韋皇後坐在昏暗中,長長的指甲抵著額穴,漫不經心道:「一到秋日,我這舊疾便容易發作,本想今日午後小憩一會,誰知到現在才醒,讓柔貞公主久等了。」
薑吟玉聽出了話中的敷衍,並未戳穿。
韋皇後伸出一隻手,讓薑吟玉走上前來,「過來,讓母後好好瞧瞧你的嫁衣。

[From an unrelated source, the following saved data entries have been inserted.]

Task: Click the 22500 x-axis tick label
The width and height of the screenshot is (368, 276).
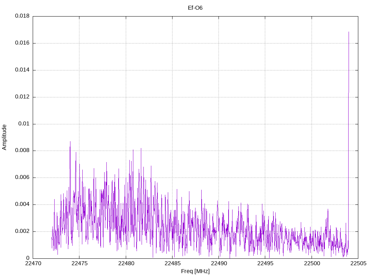Action: click(x=312, y=263)
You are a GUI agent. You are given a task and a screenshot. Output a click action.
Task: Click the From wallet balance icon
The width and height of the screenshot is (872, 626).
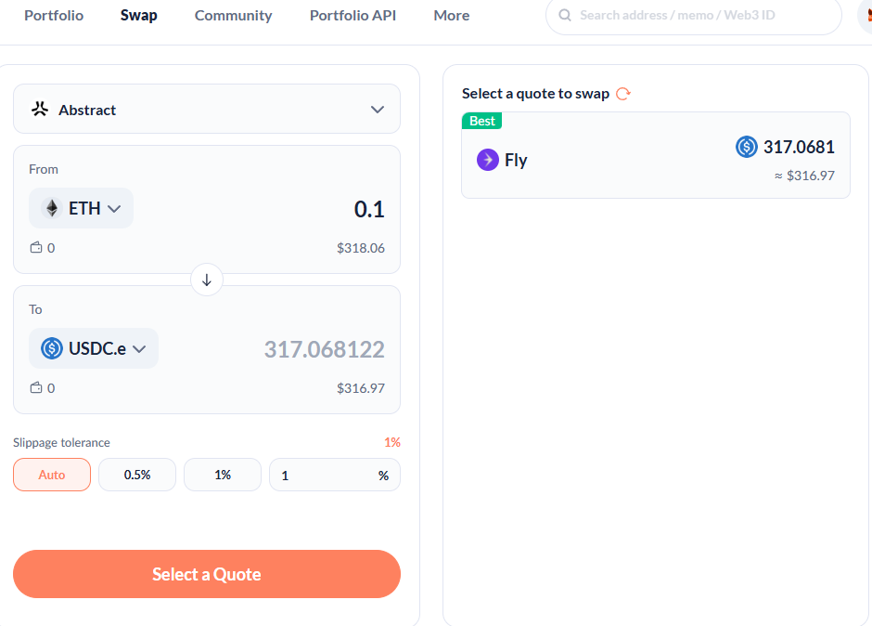[x=36, y=248]
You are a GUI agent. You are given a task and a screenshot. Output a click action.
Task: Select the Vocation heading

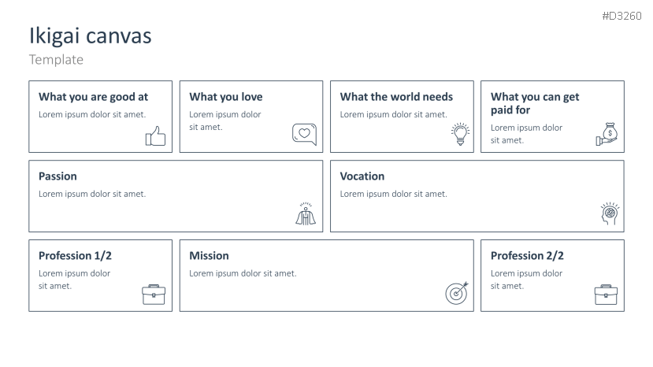point(362,176)
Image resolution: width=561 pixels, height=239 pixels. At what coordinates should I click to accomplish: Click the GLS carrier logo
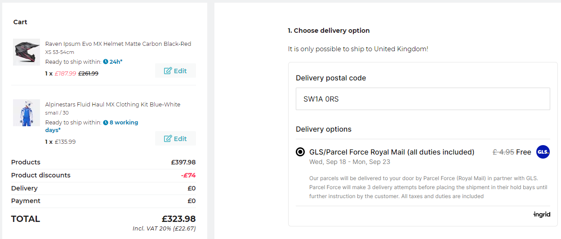(x=543, y=152)
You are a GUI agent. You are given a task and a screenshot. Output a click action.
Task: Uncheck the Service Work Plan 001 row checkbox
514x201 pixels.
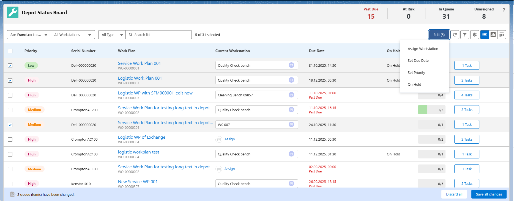point(10,66)
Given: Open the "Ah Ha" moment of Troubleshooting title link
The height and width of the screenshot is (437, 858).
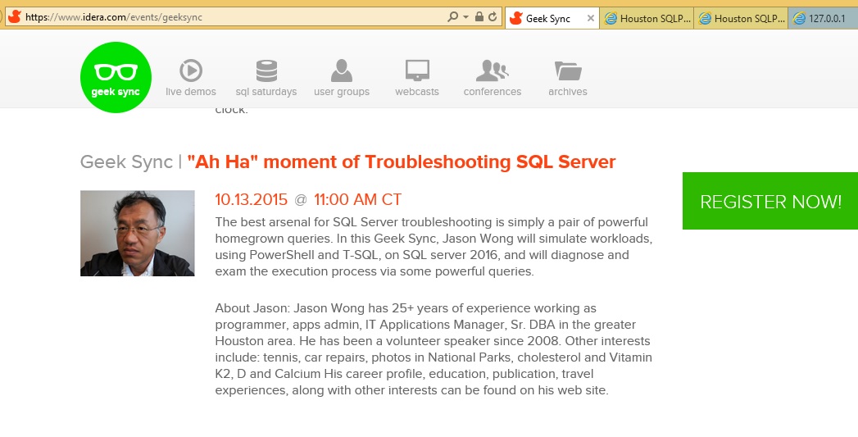Looking at the screenshot, I should [x=401, y=162].
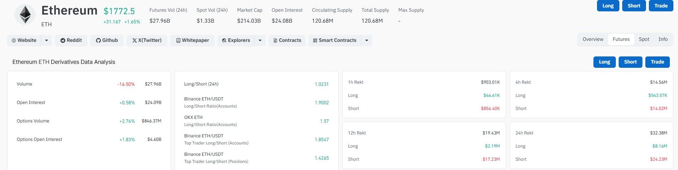
Task: Click the Binance ETH/USDT Long/Short Ratio row
Action: [256, 102]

」
少女步伐輕曼,額間金鈿光輝閃耀。
她停在韋皇後麵前,盈盈做了一個禮,從肩頸到腳尖,再到衣裙的褶皺、身子繃起的弧度,不見半點差錯。
這哪裡像跪了一個午後的人該有的樣子?
韋皇後眼神晦暗了幾分,轉而看向她身上的嫁衣,悠悠道:「這套嫁衣光上麵點綴的珍珠便有一斛之多,裙擺靠百個繡娘不日不夜趕了一個月才繡成,本來是給我女兒準備的,沒想到竟落到了你身上。」
韋皇後輕輕冷笑,望向薑吟玉。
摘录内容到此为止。